At a solution \(V = TV\). The three methods differ in how the reward is parameterized, whether \(P_a(s,s')\) is known, and how the Bellman condition enters the optimization.

Tabular MPEC (Su and Judd, 2012) uses a linear reward \(u_\theta(s,a) = \phi(s,a)^\top \theta\) and known transitions. It treats the value vector \(V\) as a free variable alongside \(\theta\) and imposes the soft Bellman equation as a hard equality constraint, solved by SLSQP:

\[ \max_{\theta,\,V} \ \sum_{it} \log \pi_{\theta,V}(a_{it}\mid s_{it}) \quad \text{s.t.} \quad V - TV = 0. \]

Because \(V\) is a finite vector, the constraint can be enforced exactly at every state.

Neural MPEC replaces the linear reward with a network \(u_\theta(s,a)\) and the value vector with a network \(V_\phi(s)\), keeping the transitions known. Once \(V\) is a network it cannot satisfy a hard equality at every state, so the Bellman condition becomes a soft penalty evaluated at a set of collocation points (here the full state grid). The loss is

\[ -\frac{1}{N}\sum_{it} \log \pi(a_{it}\mid s_{it}) \;+\; \frac{\rho}{2} \sum_{s} w(s)\,\big(V_\phi(s) - TV(s)\big)^2 . \]

Because \(P_a(s,s')\) is known, the expectation \(\sum_{s'} P_a(s,s')\,V_\phi(s')\) is a matrix-vector product computed exactly, with no double-sampling of transitions. The reward is anchored so that the reference action carries zero utility, \(u_\theta(s,2) \equiv 0\). The co-training step is short:

def loss_fn(m, rho_):
    u_all = m.reward.all_actions(onehot)
    V_all = m.value.all_states(onehot)
    EV = jnp.einsum("ast,t->as", T, V_all)
    Q = u_all + BETA * EV.T
    logp = jax.nn.log_softmax(Q / SIGMA, axis=1)
    nll = -logp[obs_s, obs_a].mean()
    resid = V_all - SIGMA * jax.scipy.special.logsumexp(Q / SIGMA, axis=1)
    return nll + 0.5 * rho_ * jnp.sum(w * resid**2), None

The einsum is the exact expected continuation value; resid is the per-state Bellman residual that the penalty drives toward zero.
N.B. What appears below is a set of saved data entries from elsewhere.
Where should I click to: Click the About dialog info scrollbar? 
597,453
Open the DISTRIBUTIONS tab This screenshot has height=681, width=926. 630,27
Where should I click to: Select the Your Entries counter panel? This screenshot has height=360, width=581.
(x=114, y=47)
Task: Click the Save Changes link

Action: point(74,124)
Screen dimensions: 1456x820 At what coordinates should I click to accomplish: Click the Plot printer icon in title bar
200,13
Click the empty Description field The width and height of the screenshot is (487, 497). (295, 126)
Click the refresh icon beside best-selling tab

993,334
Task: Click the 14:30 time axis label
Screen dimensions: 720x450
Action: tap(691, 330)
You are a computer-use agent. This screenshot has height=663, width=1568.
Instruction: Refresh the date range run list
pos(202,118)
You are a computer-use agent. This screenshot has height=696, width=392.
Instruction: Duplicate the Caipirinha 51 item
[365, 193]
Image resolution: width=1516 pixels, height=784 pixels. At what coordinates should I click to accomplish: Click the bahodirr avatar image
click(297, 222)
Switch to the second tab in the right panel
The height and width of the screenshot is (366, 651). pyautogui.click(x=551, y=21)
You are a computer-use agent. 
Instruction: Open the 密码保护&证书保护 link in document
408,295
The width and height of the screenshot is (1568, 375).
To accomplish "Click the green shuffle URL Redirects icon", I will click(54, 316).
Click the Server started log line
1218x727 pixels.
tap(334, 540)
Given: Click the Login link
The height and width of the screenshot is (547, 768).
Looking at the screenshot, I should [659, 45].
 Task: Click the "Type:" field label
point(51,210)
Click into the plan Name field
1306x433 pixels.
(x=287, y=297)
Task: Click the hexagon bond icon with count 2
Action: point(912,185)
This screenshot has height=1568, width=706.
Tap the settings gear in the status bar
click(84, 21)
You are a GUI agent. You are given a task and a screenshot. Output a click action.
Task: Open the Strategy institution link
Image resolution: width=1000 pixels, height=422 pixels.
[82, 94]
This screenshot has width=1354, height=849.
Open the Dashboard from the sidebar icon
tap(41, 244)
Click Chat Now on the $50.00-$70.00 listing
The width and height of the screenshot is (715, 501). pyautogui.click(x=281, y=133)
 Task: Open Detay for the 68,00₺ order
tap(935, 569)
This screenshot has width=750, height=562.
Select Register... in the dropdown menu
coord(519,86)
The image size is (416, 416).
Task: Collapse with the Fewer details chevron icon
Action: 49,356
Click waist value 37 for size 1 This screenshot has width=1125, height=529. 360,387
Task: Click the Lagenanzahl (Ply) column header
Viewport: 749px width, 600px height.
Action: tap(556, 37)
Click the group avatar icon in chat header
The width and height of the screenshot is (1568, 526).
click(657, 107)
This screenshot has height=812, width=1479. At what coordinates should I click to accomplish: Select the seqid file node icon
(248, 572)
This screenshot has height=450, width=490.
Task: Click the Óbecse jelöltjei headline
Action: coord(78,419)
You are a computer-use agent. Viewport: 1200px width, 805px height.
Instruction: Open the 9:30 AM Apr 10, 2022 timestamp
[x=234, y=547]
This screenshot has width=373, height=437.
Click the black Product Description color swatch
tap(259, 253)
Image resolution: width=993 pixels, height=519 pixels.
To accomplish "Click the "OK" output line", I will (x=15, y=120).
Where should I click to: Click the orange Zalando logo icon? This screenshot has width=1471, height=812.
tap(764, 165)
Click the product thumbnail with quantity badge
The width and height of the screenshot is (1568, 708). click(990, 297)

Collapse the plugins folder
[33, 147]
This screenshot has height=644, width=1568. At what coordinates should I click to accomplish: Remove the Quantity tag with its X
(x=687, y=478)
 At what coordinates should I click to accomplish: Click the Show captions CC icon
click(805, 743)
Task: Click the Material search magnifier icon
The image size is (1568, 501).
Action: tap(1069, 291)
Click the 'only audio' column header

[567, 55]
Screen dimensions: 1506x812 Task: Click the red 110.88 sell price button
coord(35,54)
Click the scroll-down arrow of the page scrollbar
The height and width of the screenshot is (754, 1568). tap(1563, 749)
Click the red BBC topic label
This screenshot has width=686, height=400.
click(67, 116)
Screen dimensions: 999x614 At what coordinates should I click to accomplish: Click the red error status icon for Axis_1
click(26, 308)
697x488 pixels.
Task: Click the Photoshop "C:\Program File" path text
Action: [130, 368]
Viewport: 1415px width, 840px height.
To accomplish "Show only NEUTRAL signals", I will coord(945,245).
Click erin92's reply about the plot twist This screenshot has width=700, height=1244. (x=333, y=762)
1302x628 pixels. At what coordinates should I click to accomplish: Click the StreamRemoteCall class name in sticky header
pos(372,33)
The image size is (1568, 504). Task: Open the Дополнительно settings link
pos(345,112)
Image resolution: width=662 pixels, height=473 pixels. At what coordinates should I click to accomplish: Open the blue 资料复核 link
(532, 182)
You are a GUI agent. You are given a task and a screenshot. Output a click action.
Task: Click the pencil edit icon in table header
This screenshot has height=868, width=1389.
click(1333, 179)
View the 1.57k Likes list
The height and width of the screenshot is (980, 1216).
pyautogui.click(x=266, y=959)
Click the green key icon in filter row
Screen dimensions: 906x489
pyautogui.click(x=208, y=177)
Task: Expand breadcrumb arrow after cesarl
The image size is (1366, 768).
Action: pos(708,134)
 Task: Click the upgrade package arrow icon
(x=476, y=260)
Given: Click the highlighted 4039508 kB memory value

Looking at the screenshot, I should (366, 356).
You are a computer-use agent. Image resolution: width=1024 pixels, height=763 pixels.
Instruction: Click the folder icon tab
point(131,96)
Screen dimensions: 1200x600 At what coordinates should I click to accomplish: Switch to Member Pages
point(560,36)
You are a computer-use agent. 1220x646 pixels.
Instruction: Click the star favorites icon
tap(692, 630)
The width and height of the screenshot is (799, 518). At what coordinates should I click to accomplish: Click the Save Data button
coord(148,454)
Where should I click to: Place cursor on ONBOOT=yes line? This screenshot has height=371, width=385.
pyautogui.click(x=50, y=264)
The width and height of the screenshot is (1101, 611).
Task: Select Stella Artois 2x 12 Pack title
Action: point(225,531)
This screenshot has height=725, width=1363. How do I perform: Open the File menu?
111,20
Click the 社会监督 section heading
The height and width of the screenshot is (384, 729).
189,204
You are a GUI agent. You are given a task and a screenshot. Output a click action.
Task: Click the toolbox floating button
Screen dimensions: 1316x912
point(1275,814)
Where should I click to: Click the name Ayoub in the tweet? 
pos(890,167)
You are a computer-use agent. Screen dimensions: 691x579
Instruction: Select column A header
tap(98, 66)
GLADIUS is model-free. It carries a neural \(Q\) network and a neural expected-value (EV) network and trains them single-loop with a soft Bellman consistency penalty applied to observed transitions. It never uses \(P_a(s,s')\): the EV network stands in for \(\sum_{s'} P_a(s,s')\,V(s')\) and is learned from data. It is run here at the repository-standard network size (128 wide, 3 layers, 500 epochs) with the same action-2 anchor the MPEC methods receive, so it is a fair model-free baseline. Because it does not use the transitions, its recovered reward is in a different parameterization than the known-\(P\) methods.

Setup

The environment is a 3-action ergodic MDP with 20 states, \(\beta=0.95\), \(\sigma=1\). Each state has a scalar feature \(x_s \in [0,1]\). Action 2 is a zero-reward reference action: its feature is identically zero, \(\phi(s,2) \equiv 0\), so its true reward is 0. This is a location normalization in the Magnac-Thesmar sense; it point-identifies the reward level. All three estimators pin \(u(s,2) = 0\), the two MPEC methods through the feature map and the anchor, and GLADIUS through its anchor argument.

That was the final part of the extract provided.